DIS Operating Margin (Quarterly) Chart

DIS operating margin (quarterly); data by YCharts.

Can Disney ever reach those previous margins? In one year from now, it probably won't. The likelihood is that they'll continue to improve, as they have since bottoming out when the pandemic started. But it's slow going. Next year, expect profitability to improve, and according to management, for streaming to become net profitable.

There's much more than streaming

However, Disney+ losses are only part of the company's headaches. Cord-cutting is leading advertisers to shift their money to streaming, and while Disney+ is benefiting with its recently launched ad-supported tier, its traditional broadcast TV business is losing those same dollars. The cable TV networks are struggling as well.

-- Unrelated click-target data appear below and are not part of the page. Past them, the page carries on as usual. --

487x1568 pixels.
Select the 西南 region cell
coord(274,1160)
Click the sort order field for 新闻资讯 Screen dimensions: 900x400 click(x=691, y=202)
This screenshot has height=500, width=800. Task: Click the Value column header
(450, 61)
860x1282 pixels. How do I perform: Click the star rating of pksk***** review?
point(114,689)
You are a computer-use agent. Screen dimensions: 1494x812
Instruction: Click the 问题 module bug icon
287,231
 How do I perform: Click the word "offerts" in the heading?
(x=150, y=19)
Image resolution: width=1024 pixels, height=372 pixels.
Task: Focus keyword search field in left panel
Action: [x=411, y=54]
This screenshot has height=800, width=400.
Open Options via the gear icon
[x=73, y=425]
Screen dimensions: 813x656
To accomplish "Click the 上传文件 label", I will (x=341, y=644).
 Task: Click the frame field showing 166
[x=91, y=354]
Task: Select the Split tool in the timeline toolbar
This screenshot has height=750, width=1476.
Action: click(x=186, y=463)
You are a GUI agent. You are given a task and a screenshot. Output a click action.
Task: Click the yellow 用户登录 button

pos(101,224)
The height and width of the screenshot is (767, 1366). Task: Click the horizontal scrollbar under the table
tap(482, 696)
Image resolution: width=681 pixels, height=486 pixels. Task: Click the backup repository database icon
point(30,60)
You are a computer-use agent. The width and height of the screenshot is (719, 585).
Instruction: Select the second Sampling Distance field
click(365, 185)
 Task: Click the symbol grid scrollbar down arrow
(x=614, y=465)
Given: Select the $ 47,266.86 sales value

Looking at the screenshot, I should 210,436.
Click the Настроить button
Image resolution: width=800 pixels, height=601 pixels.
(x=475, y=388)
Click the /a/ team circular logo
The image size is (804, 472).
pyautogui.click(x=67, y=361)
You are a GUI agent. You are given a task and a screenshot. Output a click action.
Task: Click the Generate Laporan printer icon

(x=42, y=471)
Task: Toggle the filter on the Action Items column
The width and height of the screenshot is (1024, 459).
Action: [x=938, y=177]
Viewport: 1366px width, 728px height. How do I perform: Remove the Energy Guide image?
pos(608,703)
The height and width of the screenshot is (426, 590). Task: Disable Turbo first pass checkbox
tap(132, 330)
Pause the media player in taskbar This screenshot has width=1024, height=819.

There's been talk about Disney selling its ABC network and part of ESPN. By next year, some of that should be resolved, and Disney could be in a much stronger position. Iger has done it before, and investors trust that he knows the company better than anyone else and can do it again. But that's just the optimistic scenario. It could still be dealing with ongoing problems next year.

Lastly, Disney's slate of films due for release has been delayed by union strikes. That will affect revenue in the near term. Its summer film list didn't perform as well as expected, and that could lead to concern that its creative model isn't what it used to be. It's something to keep an eye on, but I wouldn't be too concerned based on one summer season.

There's too much going on at Disney, with its large range of businesses, to say with any certainty where it should be next year. The optimistic scenario is one possibility, but it's not a given. Investors might want to wait for more progress on more fronts before taking a position.